Panic! at the Disco singles chronology
|  | "The Only Difference Between Martyrdom and Suicide Is Press Coverage" (2005) | "I Write Sins Not Tragedies" (2006) |

Audio video
- "The Only Difference Between Martyrdom and Suicide Is Press Coverage" on YouTube

= The Only Difference Between Martyrdom and Suicide Is Press Coverage =

"The Only Difference Between Martyrdom and Suicide Is Press Coverage" is a song by the American rock band Panic! at the Disco, from their debut studio album A Fever You Can't Sweat Out (2005). Promotional recordings of the song were issued in 2005. Although never officially serviced as a single, the song reached number 77 on the US Billboard Hot 100 and was certified Platinum by the Recording Industry Association of America (RIAA).

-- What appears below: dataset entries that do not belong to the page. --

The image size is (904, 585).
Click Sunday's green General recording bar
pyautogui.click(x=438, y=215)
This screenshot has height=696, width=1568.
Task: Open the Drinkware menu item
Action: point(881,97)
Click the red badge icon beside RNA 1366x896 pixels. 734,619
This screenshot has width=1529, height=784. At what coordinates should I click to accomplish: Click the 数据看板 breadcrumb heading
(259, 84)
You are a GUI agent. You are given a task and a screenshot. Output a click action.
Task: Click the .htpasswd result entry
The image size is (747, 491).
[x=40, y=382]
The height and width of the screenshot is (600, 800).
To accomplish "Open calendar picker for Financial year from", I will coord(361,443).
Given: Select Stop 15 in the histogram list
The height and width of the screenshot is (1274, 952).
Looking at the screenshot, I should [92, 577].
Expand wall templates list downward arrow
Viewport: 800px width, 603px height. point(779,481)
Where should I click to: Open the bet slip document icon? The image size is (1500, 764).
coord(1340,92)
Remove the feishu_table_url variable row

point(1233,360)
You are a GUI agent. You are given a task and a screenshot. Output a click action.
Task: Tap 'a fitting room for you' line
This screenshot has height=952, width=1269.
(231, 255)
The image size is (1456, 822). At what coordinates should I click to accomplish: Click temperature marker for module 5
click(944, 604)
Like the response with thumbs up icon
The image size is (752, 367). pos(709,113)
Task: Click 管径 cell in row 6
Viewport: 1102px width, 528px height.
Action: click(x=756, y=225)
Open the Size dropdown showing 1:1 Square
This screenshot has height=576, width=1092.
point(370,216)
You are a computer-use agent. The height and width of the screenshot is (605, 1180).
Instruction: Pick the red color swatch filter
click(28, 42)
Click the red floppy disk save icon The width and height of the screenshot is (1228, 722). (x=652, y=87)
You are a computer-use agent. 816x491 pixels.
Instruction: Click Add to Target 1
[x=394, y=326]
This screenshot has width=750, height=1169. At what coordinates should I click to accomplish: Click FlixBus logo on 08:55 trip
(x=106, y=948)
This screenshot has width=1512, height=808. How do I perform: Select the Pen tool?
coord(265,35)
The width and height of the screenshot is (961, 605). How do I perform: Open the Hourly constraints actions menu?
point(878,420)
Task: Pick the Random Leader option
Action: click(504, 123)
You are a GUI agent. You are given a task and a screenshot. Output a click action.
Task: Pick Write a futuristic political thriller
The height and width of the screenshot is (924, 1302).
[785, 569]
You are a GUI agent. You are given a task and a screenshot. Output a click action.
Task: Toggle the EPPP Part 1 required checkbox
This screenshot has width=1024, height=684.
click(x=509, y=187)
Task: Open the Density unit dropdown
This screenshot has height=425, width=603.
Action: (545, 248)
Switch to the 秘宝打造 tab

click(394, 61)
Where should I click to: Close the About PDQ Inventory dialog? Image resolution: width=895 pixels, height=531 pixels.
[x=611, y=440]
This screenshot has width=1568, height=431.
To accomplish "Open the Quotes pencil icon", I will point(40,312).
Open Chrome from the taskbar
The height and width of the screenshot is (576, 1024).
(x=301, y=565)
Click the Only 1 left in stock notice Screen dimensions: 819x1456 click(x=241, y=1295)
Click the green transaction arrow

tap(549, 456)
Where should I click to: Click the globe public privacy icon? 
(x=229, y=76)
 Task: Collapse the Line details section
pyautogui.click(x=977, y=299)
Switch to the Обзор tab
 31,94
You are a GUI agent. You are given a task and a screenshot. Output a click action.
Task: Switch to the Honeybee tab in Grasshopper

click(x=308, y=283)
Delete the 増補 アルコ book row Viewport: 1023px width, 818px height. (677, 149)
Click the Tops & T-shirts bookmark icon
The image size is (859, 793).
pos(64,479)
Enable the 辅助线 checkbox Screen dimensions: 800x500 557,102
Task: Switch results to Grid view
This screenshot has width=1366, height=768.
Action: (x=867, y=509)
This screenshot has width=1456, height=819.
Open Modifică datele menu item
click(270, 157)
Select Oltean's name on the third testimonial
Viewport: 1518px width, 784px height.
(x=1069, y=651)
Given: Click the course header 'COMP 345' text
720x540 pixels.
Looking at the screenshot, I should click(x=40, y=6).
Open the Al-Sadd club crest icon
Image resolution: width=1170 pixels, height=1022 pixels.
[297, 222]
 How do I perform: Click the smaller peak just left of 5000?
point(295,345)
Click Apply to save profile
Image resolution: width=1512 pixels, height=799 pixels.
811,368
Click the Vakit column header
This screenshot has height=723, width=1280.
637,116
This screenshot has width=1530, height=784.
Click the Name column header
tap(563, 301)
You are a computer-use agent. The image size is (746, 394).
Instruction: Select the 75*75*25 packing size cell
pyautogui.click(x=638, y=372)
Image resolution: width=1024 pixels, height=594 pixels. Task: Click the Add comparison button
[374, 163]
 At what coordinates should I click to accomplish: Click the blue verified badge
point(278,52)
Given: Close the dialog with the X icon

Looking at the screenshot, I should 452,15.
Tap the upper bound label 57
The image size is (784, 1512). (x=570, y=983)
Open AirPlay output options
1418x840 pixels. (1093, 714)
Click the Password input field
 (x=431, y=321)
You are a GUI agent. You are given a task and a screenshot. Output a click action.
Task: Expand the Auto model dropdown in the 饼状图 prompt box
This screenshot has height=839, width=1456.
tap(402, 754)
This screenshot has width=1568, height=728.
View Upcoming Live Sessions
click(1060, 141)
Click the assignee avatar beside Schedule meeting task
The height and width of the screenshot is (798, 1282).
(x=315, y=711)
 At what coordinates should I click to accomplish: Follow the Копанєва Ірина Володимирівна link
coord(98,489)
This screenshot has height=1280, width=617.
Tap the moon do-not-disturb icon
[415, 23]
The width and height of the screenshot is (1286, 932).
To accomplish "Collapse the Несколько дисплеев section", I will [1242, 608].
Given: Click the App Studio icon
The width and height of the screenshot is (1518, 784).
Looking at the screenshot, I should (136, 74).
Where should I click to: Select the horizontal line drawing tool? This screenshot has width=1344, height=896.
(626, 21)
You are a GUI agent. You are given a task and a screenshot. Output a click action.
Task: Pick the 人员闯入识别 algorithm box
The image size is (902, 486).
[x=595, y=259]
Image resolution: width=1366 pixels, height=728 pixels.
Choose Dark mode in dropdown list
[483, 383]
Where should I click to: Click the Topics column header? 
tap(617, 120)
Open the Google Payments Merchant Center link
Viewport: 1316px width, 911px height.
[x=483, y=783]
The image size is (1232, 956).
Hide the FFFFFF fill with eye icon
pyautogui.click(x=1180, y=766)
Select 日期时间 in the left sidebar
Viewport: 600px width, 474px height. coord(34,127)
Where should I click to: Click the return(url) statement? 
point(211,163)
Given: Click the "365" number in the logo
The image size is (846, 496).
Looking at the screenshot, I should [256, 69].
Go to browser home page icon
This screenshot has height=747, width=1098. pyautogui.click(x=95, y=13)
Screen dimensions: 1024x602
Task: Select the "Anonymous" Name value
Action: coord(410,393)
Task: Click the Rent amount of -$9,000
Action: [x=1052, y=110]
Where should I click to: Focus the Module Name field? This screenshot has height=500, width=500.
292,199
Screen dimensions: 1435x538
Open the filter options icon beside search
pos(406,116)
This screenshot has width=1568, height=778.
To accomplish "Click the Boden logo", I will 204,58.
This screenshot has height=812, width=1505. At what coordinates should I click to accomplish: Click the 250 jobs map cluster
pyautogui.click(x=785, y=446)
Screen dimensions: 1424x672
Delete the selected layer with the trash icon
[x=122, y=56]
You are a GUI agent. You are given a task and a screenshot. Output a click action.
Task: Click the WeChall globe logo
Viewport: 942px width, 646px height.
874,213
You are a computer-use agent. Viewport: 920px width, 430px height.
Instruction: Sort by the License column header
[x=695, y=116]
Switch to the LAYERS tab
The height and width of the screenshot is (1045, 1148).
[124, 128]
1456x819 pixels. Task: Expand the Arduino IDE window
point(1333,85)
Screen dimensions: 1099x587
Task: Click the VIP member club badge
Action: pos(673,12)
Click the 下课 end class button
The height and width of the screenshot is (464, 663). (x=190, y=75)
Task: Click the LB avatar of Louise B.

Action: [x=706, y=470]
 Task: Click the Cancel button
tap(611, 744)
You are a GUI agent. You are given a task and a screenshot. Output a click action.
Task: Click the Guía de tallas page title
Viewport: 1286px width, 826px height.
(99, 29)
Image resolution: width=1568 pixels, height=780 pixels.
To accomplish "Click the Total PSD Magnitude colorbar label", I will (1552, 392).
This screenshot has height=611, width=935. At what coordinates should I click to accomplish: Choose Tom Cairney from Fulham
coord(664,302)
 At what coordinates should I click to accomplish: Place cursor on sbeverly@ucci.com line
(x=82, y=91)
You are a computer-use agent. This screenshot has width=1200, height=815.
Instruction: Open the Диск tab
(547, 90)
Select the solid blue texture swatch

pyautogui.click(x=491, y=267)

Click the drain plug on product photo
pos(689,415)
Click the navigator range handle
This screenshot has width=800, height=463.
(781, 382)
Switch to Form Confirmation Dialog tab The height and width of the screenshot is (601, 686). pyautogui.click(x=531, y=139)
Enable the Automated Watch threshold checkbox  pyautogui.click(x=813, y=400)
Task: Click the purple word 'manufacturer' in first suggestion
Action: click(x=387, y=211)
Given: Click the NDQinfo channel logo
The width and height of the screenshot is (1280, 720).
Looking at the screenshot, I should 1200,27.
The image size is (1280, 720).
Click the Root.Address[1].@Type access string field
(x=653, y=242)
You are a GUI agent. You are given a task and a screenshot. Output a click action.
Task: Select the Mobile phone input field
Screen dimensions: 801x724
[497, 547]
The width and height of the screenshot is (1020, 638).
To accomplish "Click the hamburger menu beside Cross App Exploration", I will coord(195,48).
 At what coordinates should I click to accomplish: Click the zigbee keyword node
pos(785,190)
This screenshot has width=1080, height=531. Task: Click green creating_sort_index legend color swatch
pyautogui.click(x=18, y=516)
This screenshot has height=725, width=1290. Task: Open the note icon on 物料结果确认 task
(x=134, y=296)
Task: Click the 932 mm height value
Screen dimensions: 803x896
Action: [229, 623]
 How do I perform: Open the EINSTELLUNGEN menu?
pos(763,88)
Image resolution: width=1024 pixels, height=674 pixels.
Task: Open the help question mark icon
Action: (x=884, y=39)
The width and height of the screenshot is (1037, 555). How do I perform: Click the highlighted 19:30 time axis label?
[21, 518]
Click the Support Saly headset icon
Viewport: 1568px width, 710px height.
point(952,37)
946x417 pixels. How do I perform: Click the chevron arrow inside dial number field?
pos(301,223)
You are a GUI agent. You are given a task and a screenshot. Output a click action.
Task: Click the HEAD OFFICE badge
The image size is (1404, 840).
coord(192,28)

The song also hit number 38 on the Pop Airplay chart and number 5 on the Alternative Airplay chart.

Like several of Panic! at the Disco's song titles on A Fever You Can't Sweat Out, the title of this track is paraphrased from the novel Survivor by Chuck Palahniuk.

==Remix==
The Tommie Sunshine Brooklyn Fire Remix of the song is featured in the film Snakes on a Plane and appears on the film's soundtrack with contributions from Sunshine. It is also featured as the B-side to the group's next singles "I Write Sins Not Tragedies" and "But It's Better If You Do".

== Charts ==

===Weekly charts===

Weekly chart performance for "The Only Difference Between Martyrdom and Suicide Is Press Coverage"
| Chart (2006) | Peak position |
|---|---|
| US Billboard Hot 100 | 77 |
| US Alternative Airplay (Billboard) | 5 |
| US Pop Airplay (Billboard) | 38 |

===Year-end charts===

Year-end chart performance for "The Only Difference Between Martyrdom and Suicide Is Press Coverage"
| Chart (2006) | Position |
|---|---|
| US Modern Rock Tracks (Billboard) | 30 |

==Certifications==

Certifications for "The Only Difference Between Martyrdom and Suicide Is Press Coverage"
| Region | Certification | Certified units/sales |
| United States (RIAA) | Platinum | 1,000,000^{‡} |
^{‡} Sales+streaming figures based on certification alone.